What induces the cells of the pyloric mucous membrane to produce the gastric hormone? Their activity in this respect evidently depends upon the presence in the stomach of partially digested proteid substances. The cells judge, as it were, when these substances come into contact with them, that there is more work for the great bag of the stomach to do. They call upon the part which is most active in secreting gastric juice to pour it out quickly and get the business of digestion over. Meat-extracts, which contain the products of protein disintegration, have a similar influence in promoting the formation of the hormone. Hence, no doubt, the general custom, found from experience to be beneficial, of commencing dinner with soup; although it must be remembered that the rapid absorption of meat-extracts makes them peculiarly valuable as restoratives. They afford very little energy, but what they have to give is quickly placed at the disposal of the economy. Persons whose stomachs are unduly irritable are advised to avoid soup. It leads to undesirable activity on the part of the gastric glands, and especially of the acid-secreting cells. Well chewed bread also encourages the production of the hormone.

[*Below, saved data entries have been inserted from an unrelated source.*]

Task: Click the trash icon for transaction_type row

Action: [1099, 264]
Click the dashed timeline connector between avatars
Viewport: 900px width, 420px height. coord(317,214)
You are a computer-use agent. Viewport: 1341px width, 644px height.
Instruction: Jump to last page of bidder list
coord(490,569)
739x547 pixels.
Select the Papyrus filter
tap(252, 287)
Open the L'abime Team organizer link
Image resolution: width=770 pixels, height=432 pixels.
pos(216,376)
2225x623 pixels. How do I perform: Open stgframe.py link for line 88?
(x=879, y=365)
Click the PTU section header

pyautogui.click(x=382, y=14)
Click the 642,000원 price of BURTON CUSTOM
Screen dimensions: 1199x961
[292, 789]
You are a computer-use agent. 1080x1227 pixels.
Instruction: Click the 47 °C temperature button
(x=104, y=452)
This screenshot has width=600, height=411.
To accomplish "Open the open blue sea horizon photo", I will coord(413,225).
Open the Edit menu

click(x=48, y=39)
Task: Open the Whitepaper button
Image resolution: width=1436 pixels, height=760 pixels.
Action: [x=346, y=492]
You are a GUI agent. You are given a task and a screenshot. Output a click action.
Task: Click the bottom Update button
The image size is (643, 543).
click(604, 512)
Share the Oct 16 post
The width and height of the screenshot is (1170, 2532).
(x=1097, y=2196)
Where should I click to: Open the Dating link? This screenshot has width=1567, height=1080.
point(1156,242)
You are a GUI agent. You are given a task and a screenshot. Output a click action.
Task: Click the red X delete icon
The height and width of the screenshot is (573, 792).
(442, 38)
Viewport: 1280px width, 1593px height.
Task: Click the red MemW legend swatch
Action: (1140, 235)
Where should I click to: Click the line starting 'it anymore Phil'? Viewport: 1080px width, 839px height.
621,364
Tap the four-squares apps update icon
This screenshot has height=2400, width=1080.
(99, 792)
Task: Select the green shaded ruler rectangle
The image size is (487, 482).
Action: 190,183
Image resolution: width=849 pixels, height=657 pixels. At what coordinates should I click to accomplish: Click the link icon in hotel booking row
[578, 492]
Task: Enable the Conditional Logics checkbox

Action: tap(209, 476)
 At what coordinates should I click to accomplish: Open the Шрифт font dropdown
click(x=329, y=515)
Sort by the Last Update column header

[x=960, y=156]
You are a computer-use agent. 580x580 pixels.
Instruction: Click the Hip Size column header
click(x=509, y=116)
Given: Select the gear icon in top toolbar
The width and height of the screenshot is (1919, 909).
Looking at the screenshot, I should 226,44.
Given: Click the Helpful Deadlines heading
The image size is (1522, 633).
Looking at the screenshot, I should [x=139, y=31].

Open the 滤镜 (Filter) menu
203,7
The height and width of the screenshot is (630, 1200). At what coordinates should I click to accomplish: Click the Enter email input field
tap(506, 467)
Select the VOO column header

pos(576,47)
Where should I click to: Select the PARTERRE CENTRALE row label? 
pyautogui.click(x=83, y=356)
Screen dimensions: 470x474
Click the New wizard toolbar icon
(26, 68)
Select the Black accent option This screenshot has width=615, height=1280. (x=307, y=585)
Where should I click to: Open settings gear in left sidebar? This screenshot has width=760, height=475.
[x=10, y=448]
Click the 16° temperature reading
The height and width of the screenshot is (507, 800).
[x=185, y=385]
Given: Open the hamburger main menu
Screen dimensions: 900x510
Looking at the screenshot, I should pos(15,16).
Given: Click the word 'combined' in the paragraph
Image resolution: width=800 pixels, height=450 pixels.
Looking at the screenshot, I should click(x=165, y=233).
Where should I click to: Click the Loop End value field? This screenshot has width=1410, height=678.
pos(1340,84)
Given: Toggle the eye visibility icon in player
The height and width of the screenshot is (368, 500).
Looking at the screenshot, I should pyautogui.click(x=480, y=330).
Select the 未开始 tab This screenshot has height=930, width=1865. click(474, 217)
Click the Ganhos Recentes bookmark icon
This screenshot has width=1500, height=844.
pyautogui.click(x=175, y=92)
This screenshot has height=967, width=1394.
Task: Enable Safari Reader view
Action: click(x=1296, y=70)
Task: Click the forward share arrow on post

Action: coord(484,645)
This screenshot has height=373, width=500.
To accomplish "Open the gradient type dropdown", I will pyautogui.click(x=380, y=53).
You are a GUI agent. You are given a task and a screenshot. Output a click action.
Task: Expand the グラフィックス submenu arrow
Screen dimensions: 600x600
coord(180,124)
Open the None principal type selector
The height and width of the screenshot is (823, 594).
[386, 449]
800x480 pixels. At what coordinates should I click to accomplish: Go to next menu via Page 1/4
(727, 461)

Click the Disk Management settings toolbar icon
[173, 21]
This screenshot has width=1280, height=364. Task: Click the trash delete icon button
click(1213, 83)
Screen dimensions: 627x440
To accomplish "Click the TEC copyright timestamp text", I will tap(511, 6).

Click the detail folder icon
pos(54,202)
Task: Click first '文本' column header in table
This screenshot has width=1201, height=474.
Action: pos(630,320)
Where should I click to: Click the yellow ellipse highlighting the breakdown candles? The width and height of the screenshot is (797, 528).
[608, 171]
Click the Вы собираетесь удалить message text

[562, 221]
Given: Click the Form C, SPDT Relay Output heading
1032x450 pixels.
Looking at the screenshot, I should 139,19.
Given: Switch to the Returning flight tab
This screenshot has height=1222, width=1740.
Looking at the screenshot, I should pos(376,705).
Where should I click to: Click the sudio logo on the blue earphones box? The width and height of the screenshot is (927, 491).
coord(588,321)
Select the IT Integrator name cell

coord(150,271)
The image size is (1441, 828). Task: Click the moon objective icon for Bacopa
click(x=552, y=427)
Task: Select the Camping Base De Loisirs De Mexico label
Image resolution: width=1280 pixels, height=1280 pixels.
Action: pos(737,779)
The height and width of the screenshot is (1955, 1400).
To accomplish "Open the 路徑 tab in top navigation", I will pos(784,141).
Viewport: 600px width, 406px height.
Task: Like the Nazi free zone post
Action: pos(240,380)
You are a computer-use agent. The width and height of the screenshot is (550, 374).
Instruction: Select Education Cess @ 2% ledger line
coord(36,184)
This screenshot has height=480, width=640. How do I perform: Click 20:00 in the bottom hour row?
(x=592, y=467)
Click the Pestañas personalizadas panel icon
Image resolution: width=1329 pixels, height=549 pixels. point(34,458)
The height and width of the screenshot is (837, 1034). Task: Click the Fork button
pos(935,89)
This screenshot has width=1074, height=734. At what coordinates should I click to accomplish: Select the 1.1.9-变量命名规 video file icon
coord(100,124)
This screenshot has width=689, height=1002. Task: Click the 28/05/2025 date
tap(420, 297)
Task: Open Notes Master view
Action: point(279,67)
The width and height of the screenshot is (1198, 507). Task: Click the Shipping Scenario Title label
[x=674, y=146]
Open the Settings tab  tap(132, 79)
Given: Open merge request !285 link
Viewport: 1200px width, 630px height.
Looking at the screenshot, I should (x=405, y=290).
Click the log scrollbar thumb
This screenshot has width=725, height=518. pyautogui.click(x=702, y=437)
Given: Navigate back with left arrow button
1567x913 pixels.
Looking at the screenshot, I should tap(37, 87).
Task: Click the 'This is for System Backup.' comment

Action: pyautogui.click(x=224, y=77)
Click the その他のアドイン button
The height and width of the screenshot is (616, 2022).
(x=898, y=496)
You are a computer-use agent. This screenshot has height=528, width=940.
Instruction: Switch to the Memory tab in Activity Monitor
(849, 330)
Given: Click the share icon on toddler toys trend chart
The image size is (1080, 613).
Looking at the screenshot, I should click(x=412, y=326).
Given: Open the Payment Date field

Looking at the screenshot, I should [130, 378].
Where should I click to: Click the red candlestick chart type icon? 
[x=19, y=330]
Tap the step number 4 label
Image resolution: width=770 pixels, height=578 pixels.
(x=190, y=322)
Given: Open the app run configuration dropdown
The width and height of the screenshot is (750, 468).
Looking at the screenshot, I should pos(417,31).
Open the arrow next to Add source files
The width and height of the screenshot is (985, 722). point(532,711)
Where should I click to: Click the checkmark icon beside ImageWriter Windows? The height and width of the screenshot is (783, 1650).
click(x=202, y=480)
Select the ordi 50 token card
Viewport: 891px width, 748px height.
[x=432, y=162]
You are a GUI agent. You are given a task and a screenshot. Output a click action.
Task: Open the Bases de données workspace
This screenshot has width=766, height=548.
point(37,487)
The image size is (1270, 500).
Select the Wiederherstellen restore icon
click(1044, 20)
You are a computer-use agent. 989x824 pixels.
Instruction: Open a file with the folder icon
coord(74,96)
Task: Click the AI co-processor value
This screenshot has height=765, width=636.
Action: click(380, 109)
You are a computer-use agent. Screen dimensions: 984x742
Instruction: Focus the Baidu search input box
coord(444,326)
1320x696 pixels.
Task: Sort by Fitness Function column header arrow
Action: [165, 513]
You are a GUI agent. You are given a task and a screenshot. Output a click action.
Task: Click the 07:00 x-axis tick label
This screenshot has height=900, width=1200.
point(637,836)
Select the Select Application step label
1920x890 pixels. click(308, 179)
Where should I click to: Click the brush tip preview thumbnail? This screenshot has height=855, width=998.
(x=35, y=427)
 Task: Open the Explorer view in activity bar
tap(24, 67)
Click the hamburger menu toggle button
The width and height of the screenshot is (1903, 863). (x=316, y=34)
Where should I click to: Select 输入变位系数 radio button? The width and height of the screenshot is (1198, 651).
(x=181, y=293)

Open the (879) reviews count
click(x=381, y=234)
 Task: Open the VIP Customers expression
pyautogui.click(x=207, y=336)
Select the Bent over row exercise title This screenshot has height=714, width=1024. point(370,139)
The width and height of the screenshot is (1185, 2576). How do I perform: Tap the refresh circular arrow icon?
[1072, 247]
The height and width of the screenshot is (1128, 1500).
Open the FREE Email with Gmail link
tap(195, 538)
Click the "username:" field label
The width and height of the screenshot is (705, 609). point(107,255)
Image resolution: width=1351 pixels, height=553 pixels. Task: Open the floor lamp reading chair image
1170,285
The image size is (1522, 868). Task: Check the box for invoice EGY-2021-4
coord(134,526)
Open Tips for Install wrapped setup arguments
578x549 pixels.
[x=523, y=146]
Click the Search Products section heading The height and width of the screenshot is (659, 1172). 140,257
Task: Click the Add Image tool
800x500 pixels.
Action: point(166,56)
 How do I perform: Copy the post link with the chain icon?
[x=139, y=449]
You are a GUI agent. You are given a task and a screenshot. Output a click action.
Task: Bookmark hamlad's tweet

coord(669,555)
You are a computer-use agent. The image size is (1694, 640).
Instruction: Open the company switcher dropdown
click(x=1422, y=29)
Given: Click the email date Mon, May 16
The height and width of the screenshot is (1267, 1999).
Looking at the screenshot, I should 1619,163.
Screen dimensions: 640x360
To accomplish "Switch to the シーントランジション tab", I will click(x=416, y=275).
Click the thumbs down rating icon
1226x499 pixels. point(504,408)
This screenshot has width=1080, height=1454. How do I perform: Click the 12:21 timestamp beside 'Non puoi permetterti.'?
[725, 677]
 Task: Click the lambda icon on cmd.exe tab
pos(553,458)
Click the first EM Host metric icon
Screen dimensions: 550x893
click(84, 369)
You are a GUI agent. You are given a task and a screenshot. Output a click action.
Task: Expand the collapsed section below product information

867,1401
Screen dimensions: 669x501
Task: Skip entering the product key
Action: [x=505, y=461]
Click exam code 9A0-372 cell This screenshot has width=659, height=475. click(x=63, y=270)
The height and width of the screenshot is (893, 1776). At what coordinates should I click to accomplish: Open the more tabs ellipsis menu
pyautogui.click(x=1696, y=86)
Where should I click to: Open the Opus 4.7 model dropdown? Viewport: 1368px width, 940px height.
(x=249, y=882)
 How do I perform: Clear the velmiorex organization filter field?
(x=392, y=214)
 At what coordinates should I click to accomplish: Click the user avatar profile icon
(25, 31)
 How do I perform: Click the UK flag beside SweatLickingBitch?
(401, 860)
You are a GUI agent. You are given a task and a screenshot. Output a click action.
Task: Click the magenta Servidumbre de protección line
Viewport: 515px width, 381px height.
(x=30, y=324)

Here it may be well to call attention to the evident division of the stomach into two parts—the large bag, or cardiac portion, which hangs down; and the smaller, funnel-shaped pyloric end, which is almost vertical. The distinction between these two parts is faintly visible in the resting stomach, but even opening the abdomen tends to obliterate it. That it is much more evident during active digestion has been shown by adding subnitrate of bismuth to the food, and throwing the shadow of the stomach on a screen with Röntgen rays. When this is done, it is seen that the two parts work in different ways. Food is churned round and round in the cardiac portion, and pressed towards the pylorus. Its fluid products, mixed with the abundant secretion of the gastric mucous membrane, are wrung out of it by the pyloric funnel. They are squeezed towards the pylorus, which opens at intervals to let them through. If lumps of solid matter reach it, the pyloric valve closes tightly, until the undigested food has fallen back into the dependent bag. Dyspeptics are sometimes unpleasantly conscious of the contractions of the pyloric funnel. In fact, putting aside pain due to gastritis, all the discomfort of dyspepsia is felt on the right side. Flatus accumulates beneath the pyloric valve. The valve will not open to let it pass. The pyloric portion of the stomach contracts strongly. Notwithstanding the general trend of movement in the opposite direction, the gases are squeezed back into the larger bag, and escape through the cardiac orifice.